Sebelumnya, Surat Instruksi Bupati Nomor 083/233/BKPol-PS/VII/2022
Berdasarkan Peraturan Daerah Kabupaten Pesisir Selatan No 2 tahun 2016 Pasal 2 Ayat 3 berbunyi “Kerapatan Adat Nagari adalah lembaga adat yang ada 37 Nagari Asal di daerah sebelum pembentukan pemerintahan Nagari baru dan ayat 4 berbunyi “Pembentukan Nagari Baru tidak merubah jumlah Lembaga Kerapatan Adat Nagari yang ada di daerah, untuk itu di instruksikan kepada hal-hal sebagai berikut:

1. KAN yang ada hanya 37 dan tidak ada penambahan baru.
2. Pemerintah Nagari tidak diperkenankan mengalokasikan dana desa/alokasi dana desa (DD/ADD) untuk biaya operasional bagi KAN yang tidak tercantum dalam lampiran intruksi ini.

• • •

SOAL LATIHAN:
1) Bagaimana ringkasan teks tentang Kerapatan Adat Nagari di Pesisir Selatan dalam dua kalimat?
2) Bisakah Anda mengetik ulang bagian teks tentang Kerapatan Adat Nagari mulai dari "1. KAN yang" hingga "lampiran intruksi ini.", termasuk kedua bagian kata itu?
Data yang disertakan tidak diperlukan untuk mengerjakan soal.

DATA TERSEDIA:
• • •

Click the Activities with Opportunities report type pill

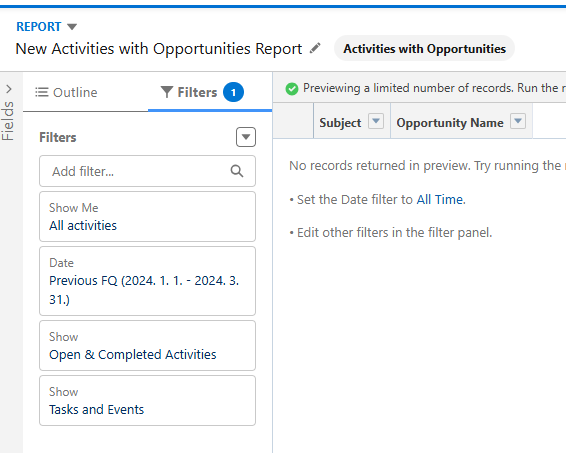coord(424,48)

• • •

KUNCI JAWABAN:
1) Menurut Peraturan Daerah Kabupaten Pesisir Selatan No 2 tahun 2016, Kerapatan Adat Nagari (KAN) adalah lembaga adat di 37 Nagari asal, dan pembentukan Nagari baru tidak mengubah jumlahnya. Karena itu, Surat Instruksi Bupati menetapkan bahwa KAN hanya berjumlah 37 tanpa penambahan, dan Pemerintah Nagari tidak boleh mengalokasikan DD/ADD untuk biaya operasional KAN yang tidak tercantum dalam lampiran instruksi.

2)
1. KAN yang ada hanya 37 dan tidak ada penambahan baru.
2. Pemerintah Nagari tidak diperkenankan mengalokasikan dana desa/alokasi dana desa (DD/ADD) untuk biaya operasional bagi KAN yang tidak tercantum dalam lampiran intruksi ini.